Suit Claims 'No-Call' Violations

Times Staff Writer

Atty. Gen. Bill Lockyer sued a home improvement company Thursday for violating the national "do-not-call" registry by calling dozens of Californians who had signed up to avoid telemarketers.

The lawsuit, which is the nation's first enforcement action since the registry of 51 million people took effect last month, seeks at least $100,000 in penalties against American Home Craft Inc., based in Hayward.

At least 60 people complained about receiving phone calls from American Home Craft in October after they registered to be included on the do-not-call list, Lockyer said.

"We hope that the legal action will put all telemarketers on notice that they should get a copy of the do-not-call registry and take the law seriously," he said. "If they don't, it's our intention to protect the privacy rights and family time of the millions of Californians who signed up for the do-not-call registry."

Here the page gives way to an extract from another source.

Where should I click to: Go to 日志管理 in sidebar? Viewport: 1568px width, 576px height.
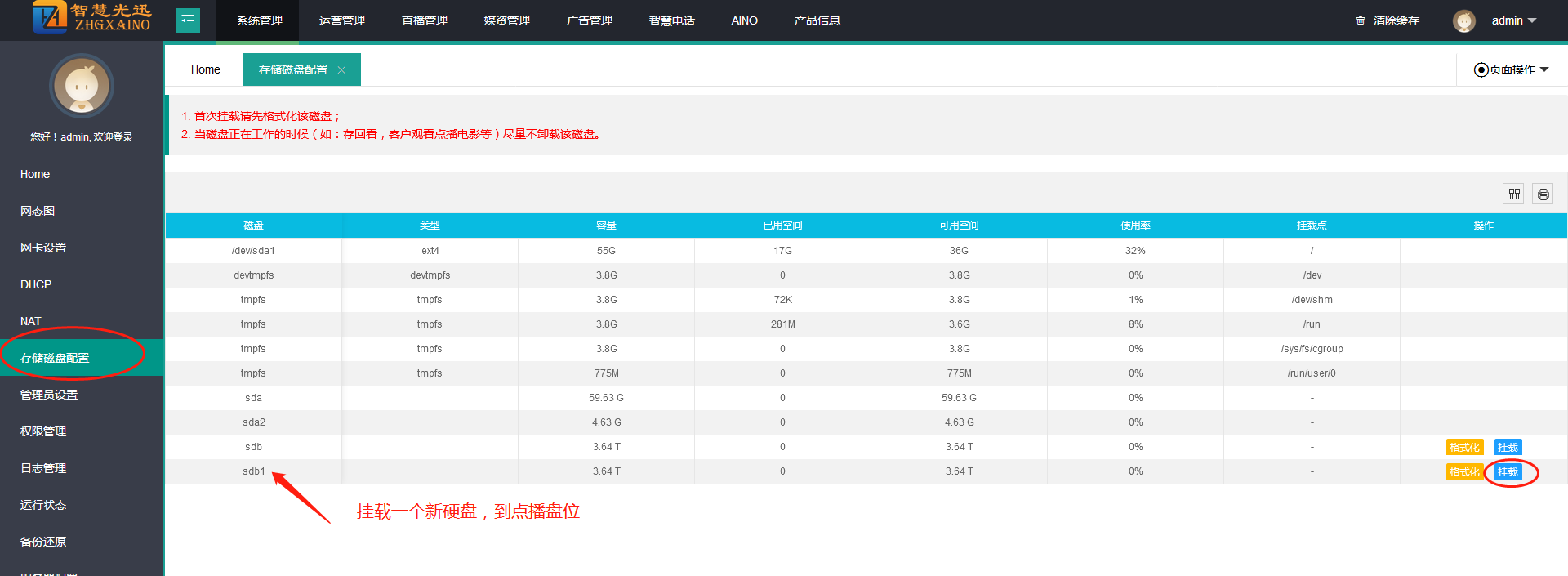pos(43,468)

A woman who answered the phone at the American Home Craft offices Thursday said the company would have no comment about the lawsuit.

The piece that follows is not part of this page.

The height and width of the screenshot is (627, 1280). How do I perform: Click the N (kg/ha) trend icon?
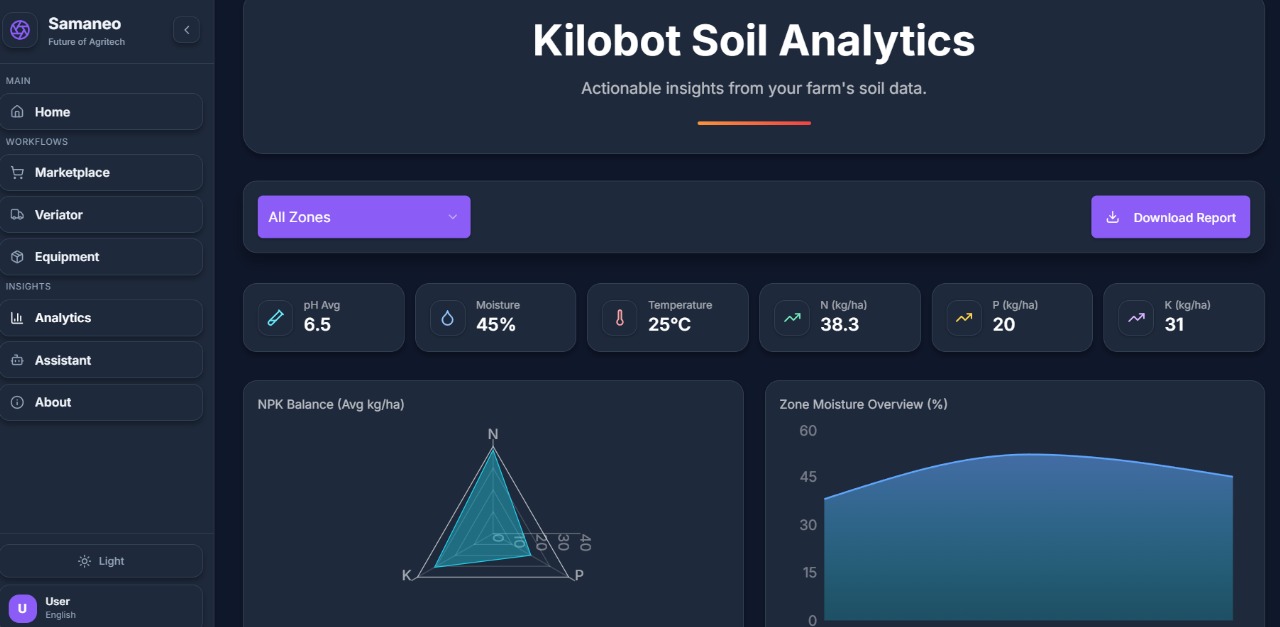(x=791, y=318)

Lockyer's suit, filed in federal court in San Francisco, seeks an injunction against the company and fines of as much as $1,500 for each violation of the federal law.

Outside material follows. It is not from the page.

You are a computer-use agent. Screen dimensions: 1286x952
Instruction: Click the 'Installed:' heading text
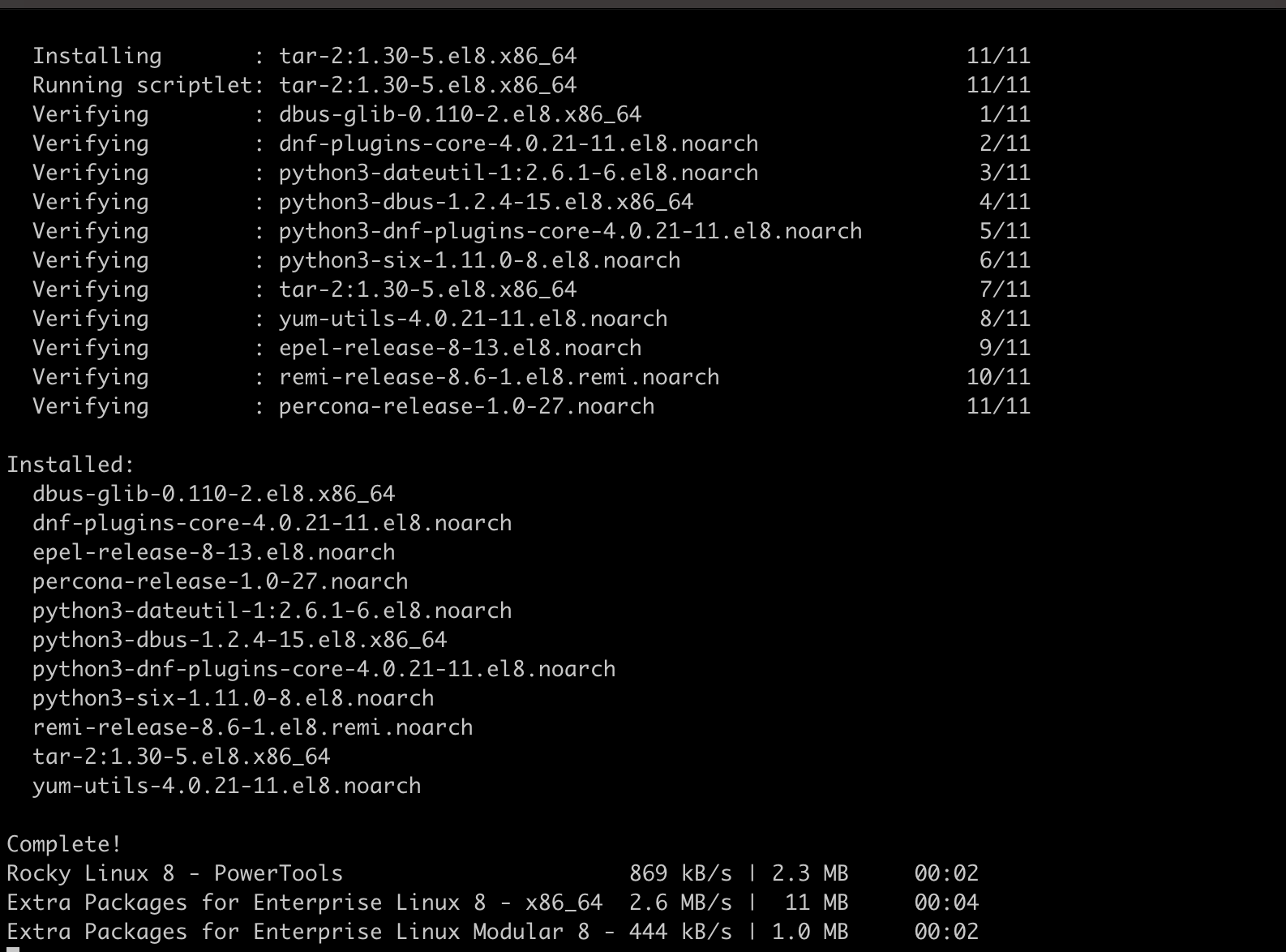point(71,465)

The suit also alleges violations of California's unfair business practices law, which carries penalties of as much as $2,500 for each violation. Another California law that takes effect Jan. 1 could stiffen those penalties to a maximum of $11,000 per violation.

In the last three weeks, telemarketers for American Home Craft called dozens of people in 12 area codes in Hayward, Sacramento, Irvine and San Diego, Lockyer said.

When consumers protested that they had registered for the do-not-call list, the company's marketers responded by saying, "We use a different list," or, "You must have registered late," the attorney general said. But those excuses are proven wrong by the fact that the company never purchased the do-not-call list from the federal government, he said.

"We know who gets that list and who does not," Lockyer said.

He predicted that there would be many more such lawsuits around the country, including by his office. Since Oct. 1, California consumers have filed 5,400 complaints alleging violations of the registry.

Lockyer encouraged people to gather as much information as possible from telemarketers who may be violating the registry, such as the name of the company they represent, the phone number that they called from and what product they were selling. He said complaints made to the Federal Trade Commission, by calling (888) 382-1222 or online at, will be shared with his office.

In September, acting on telemarketer arguments that the federal registry violated free-speech rights, two federal judges blocked the FTC from enforcing the popular registry. But in October, an appellate court allowed the commission to begin enforcing the law while courts weigh the constitutional issue.

Lockyer's suit is based on the do-not-call registry that is run by the FTC. Earlier this week, the Federal Communications Commission proposed fining AT&T; Corp. $780,000 in the first enforcement of separate federal do-not-call regulations that have been effect for months.